◆ **WORK INSTRUCTION**: Write out the line with "This screenshot has" and every later line through the end of the data below, exactly as given, with no pictures in the copy.

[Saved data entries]
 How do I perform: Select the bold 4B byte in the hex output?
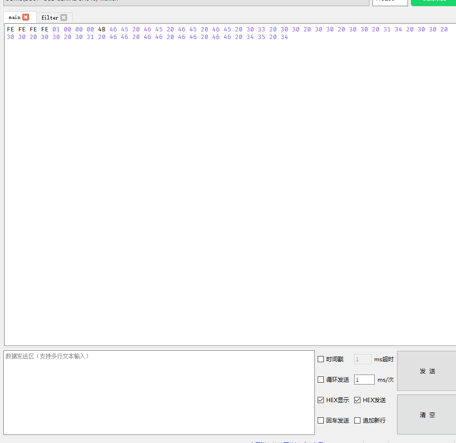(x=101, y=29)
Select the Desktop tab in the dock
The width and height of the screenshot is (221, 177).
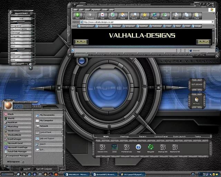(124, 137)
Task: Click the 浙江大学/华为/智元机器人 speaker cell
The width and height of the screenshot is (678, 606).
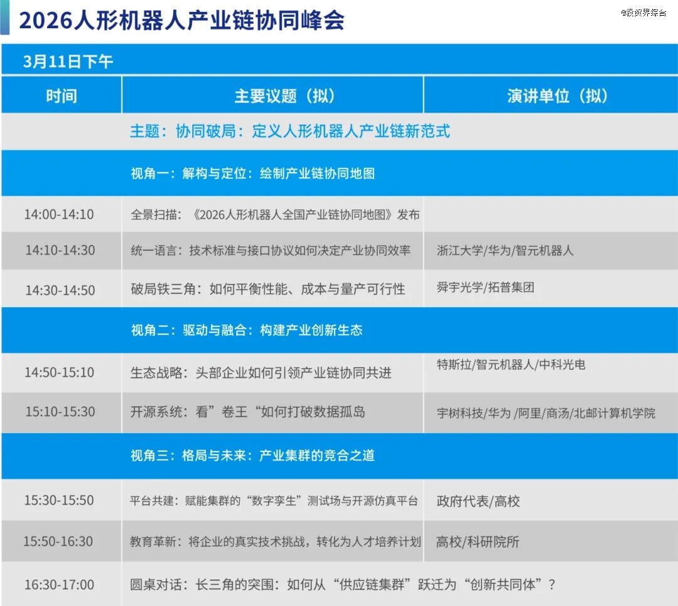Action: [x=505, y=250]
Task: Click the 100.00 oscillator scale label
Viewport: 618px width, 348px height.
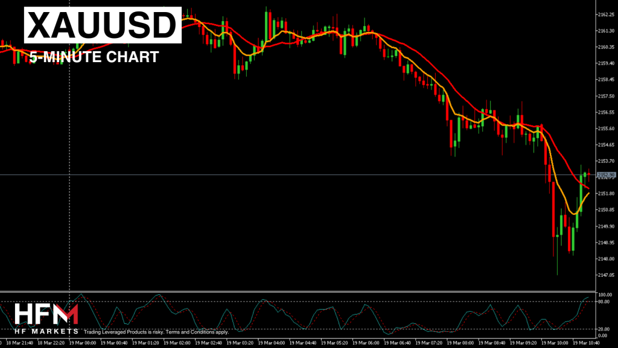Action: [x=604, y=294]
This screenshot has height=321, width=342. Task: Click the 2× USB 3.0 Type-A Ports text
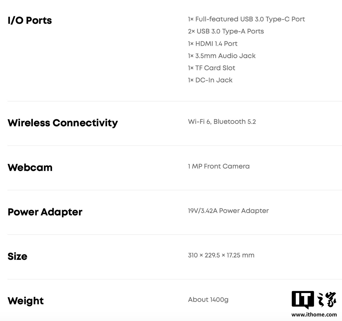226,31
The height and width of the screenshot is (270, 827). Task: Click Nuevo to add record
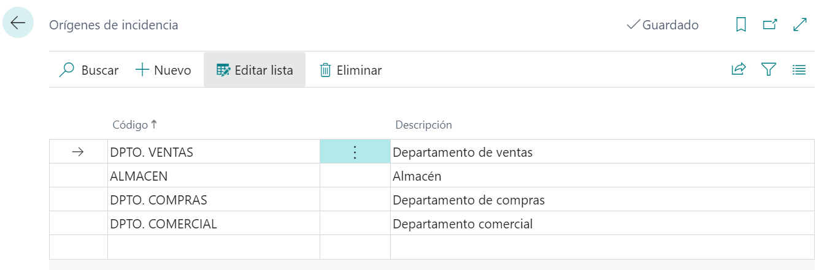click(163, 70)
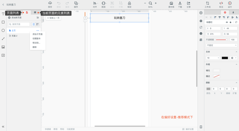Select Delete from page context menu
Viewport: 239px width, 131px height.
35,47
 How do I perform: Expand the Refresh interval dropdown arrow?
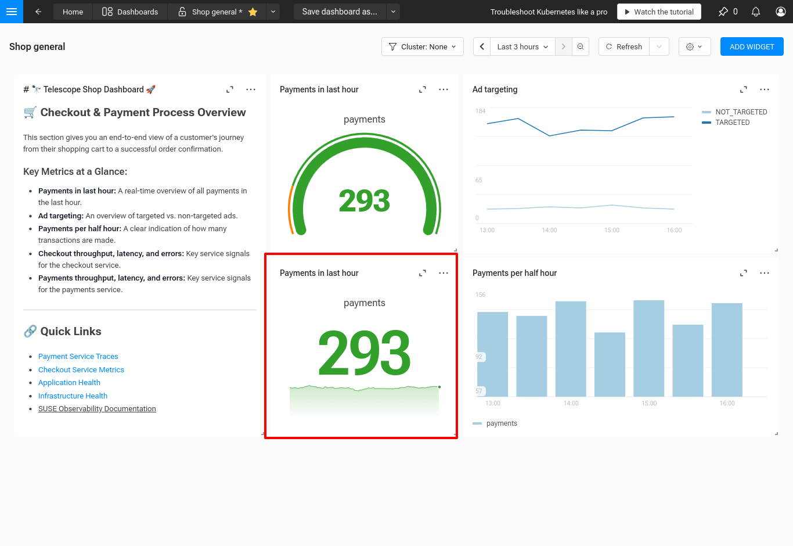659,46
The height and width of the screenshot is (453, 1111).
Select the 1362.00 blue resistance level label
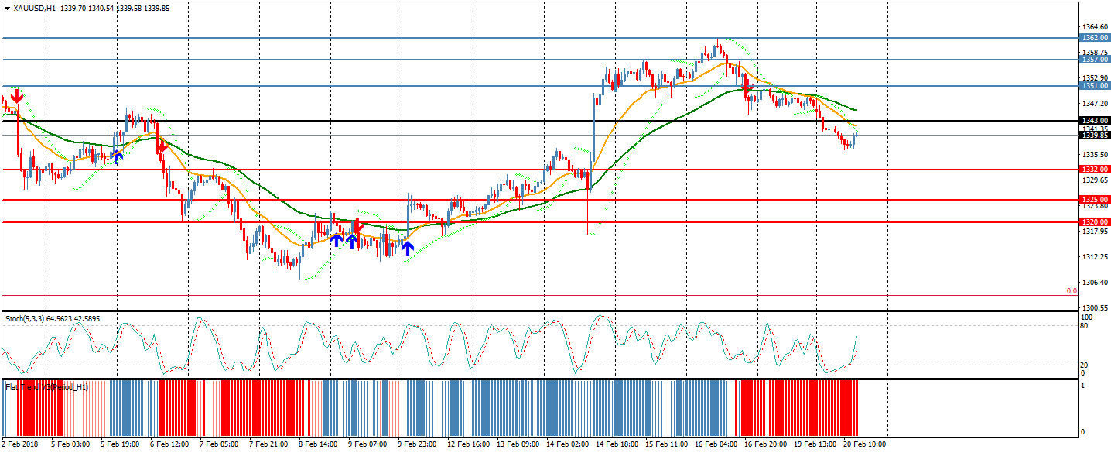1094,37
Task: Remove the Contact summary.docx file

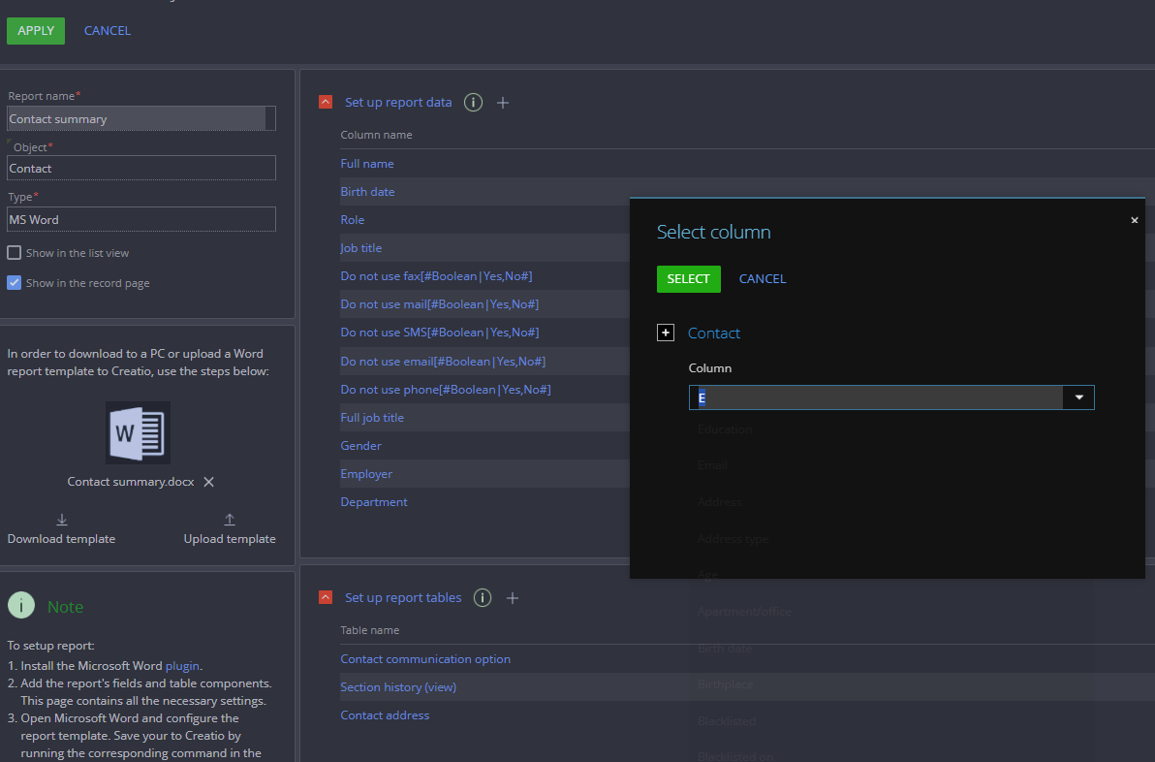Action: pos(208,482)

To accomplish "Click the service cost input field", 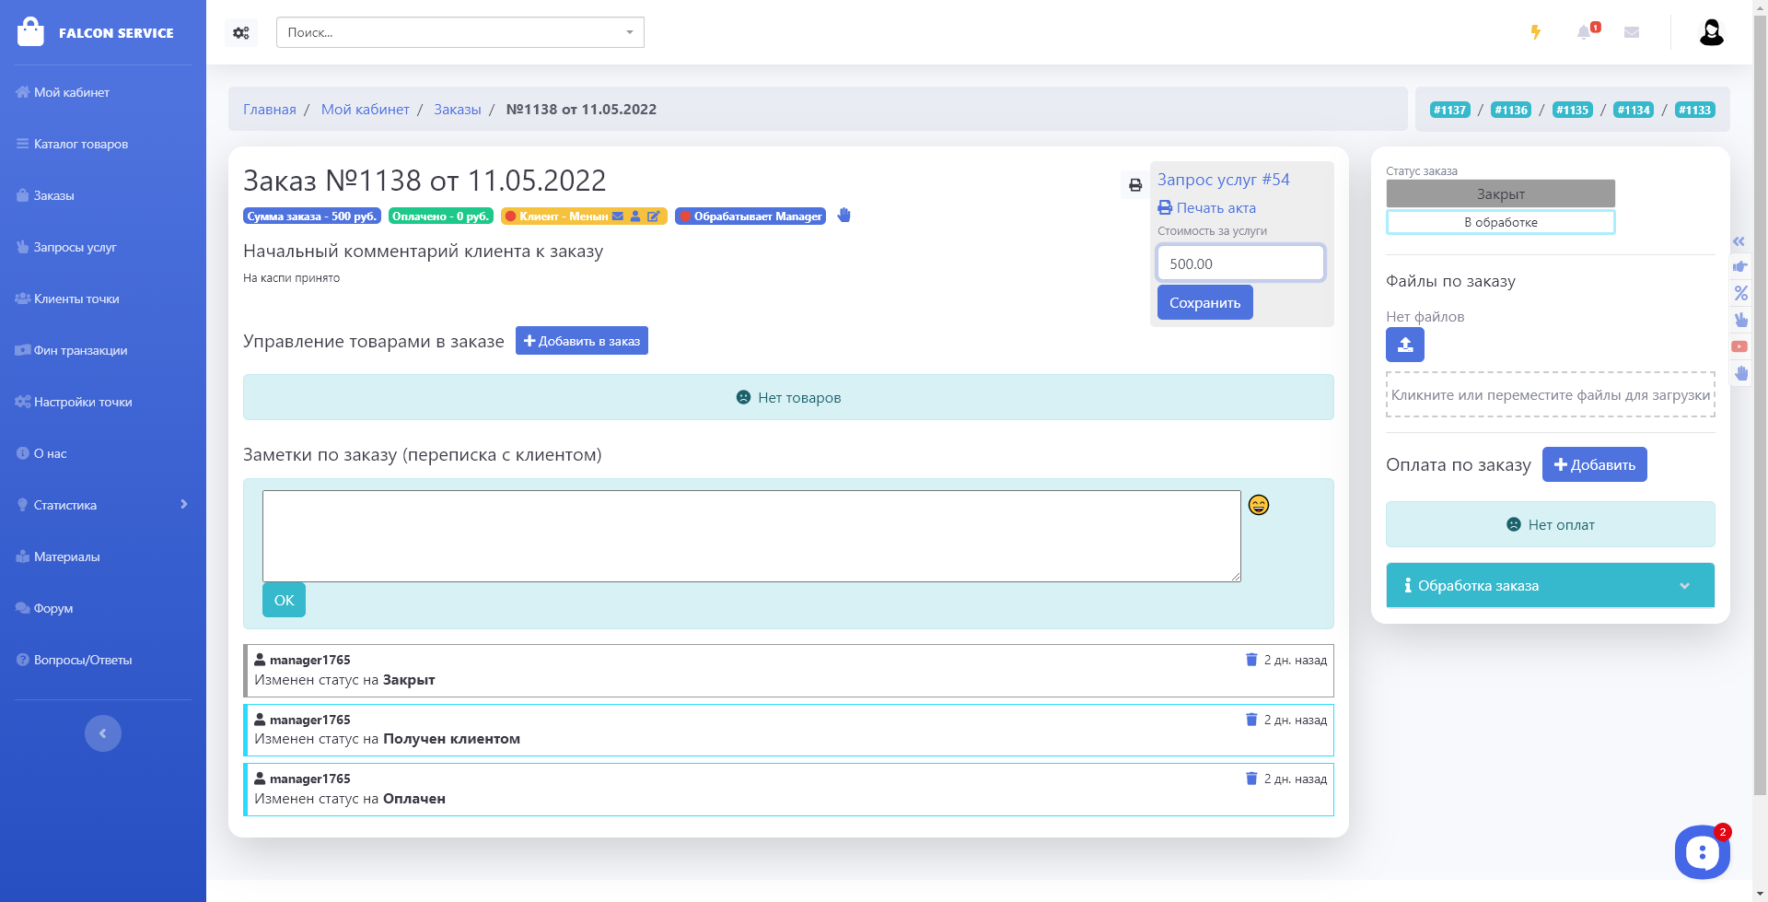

◆ **SOLUTION FOR THIS TASK**:
This screenshot has height=321, width=342. Task: Click the 2× USB 3.0 Type-A Ports text
226,31
The height and width of the screenshot is (270, 827). Task: Click Nuevo to add record
click(163, 70)
Select Delete from page context menu
Viewport: 239px width, 131px height.
35,47
 How do I perform: Expand the Refresh interval dropdown arrow?
659,46
The height and width of the screenshot is (453, 1111).
Select the 1362.00 blue resistance level label
1094,37
Task: Remove the Contact summary.docx file

Action: pos(208,482)

To accomplish "Click the service cost input field", 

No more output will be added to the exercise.